Top of SUPPLIED DATA
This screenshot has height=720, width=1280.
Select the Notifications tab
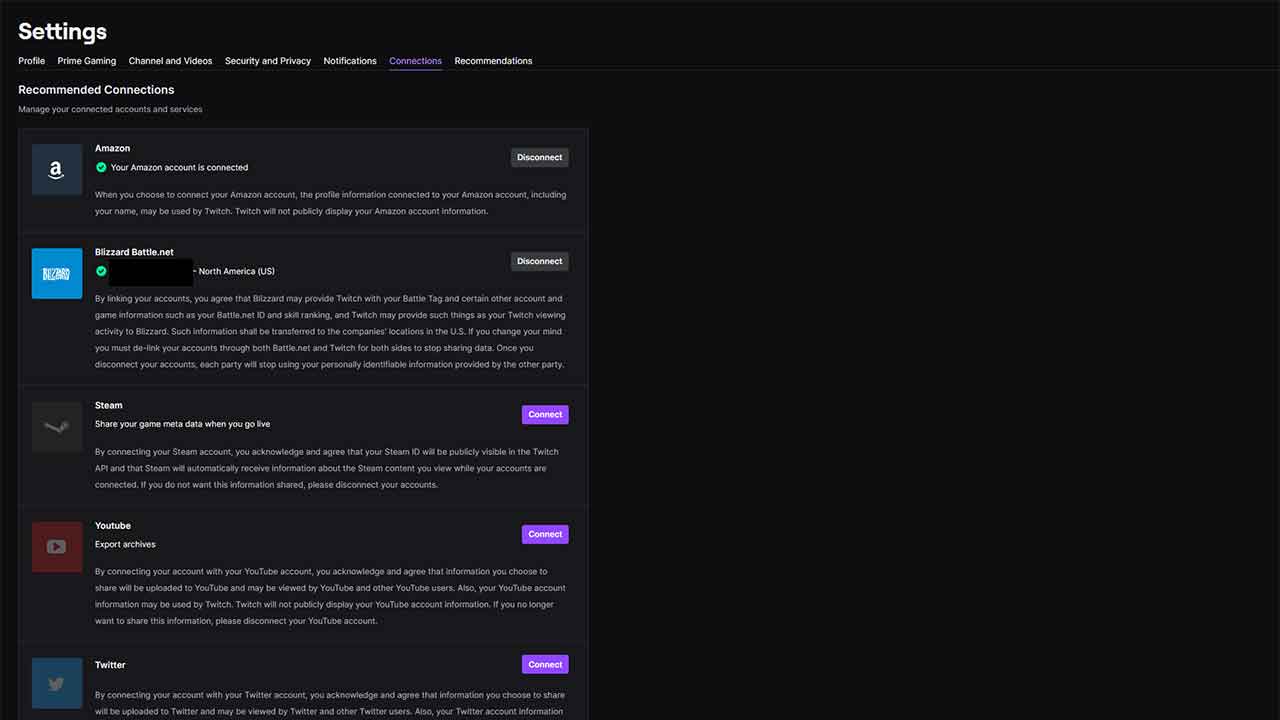click(x=350, y=61)
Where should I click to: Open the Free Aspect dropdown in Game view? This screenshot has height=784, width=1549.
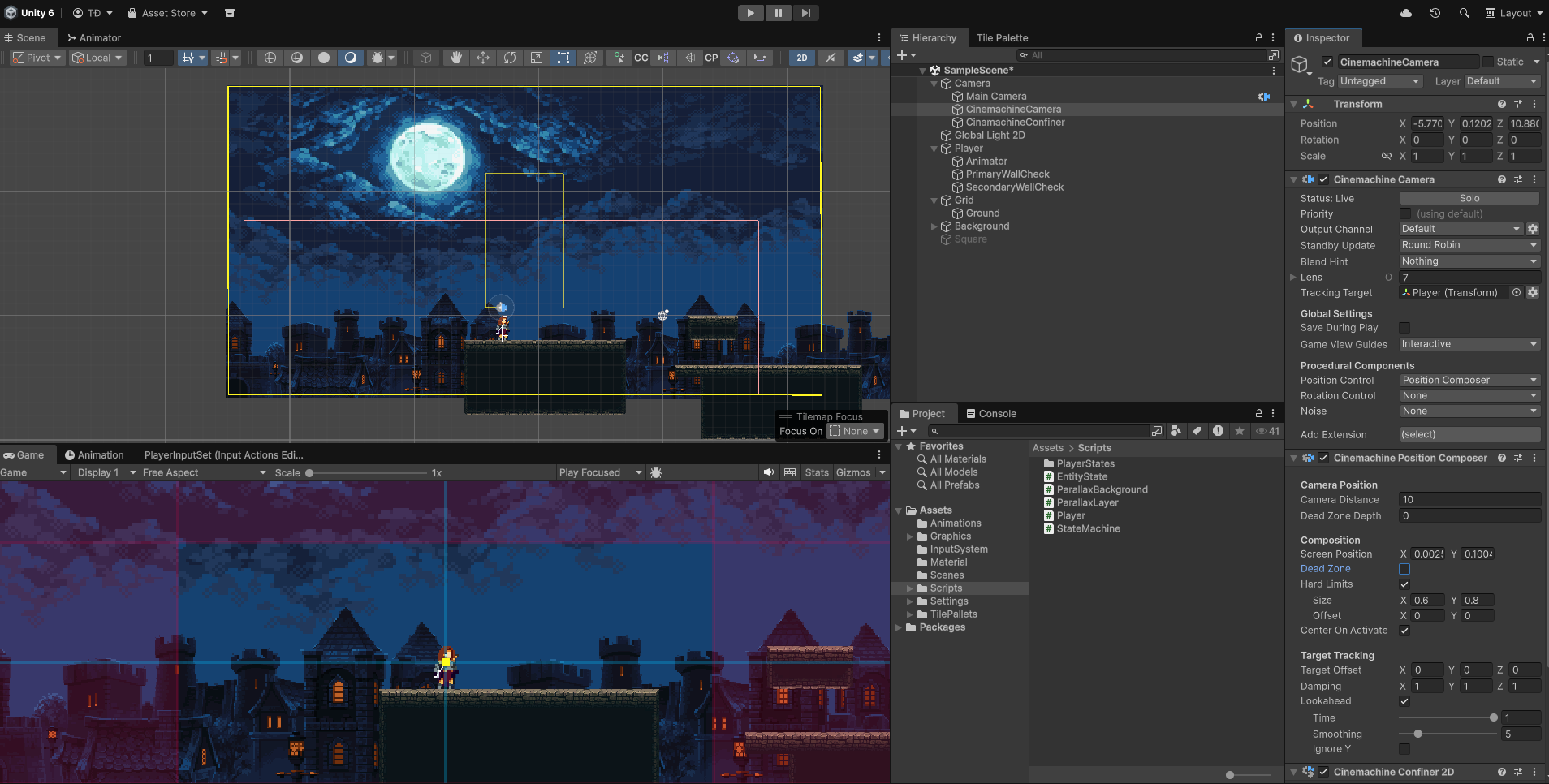pyautogui.click(x=204, y=472)
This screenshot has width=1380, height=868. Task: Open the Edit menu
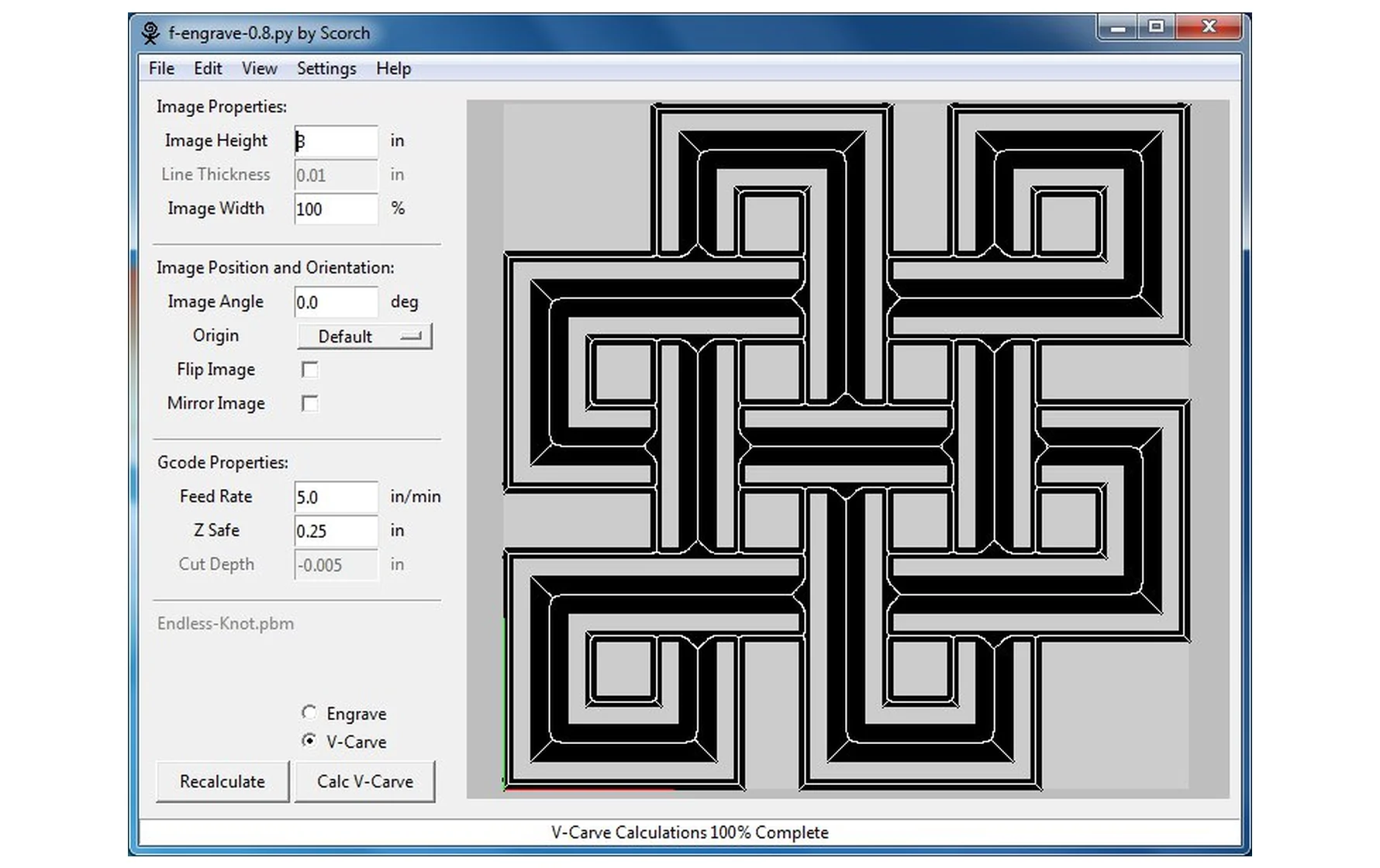(208, 69)
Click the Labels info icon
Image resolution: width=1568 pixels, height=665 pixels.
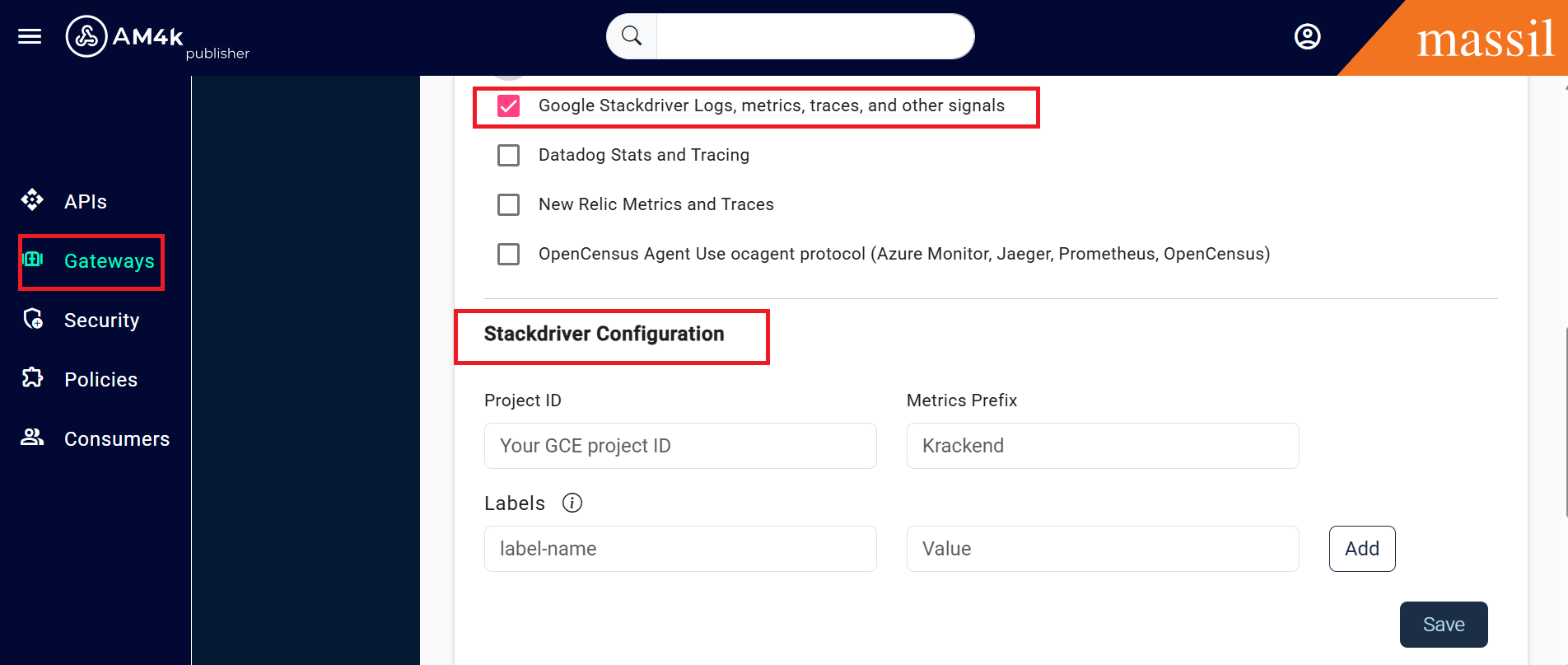(572, 503)

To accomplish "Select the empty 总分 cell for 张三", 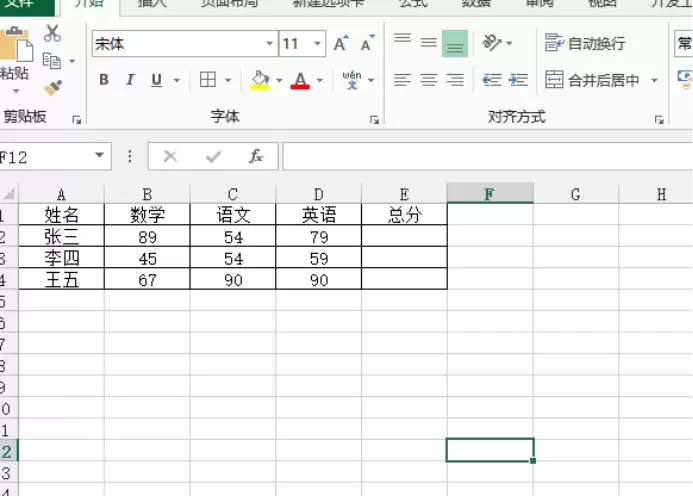I will pos(404,237).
Bottom of SUPPLIED DATA
DIRECTIONS: With the pictures omitted, print the lines above exactly, beginning at the line with "Where should I" and going on through the line with "Click the Labels info icon".

ANSWER BELOW:
Where should I click to: Open the Free Aspect dropdown in Game view? This screenshot has height=784, width=1549.
pyautogui.click(x=204, y=472)
This screenshot has width=1380, height=868. Task: Open the Edit menu
(208, 69)
Click the Labels info icon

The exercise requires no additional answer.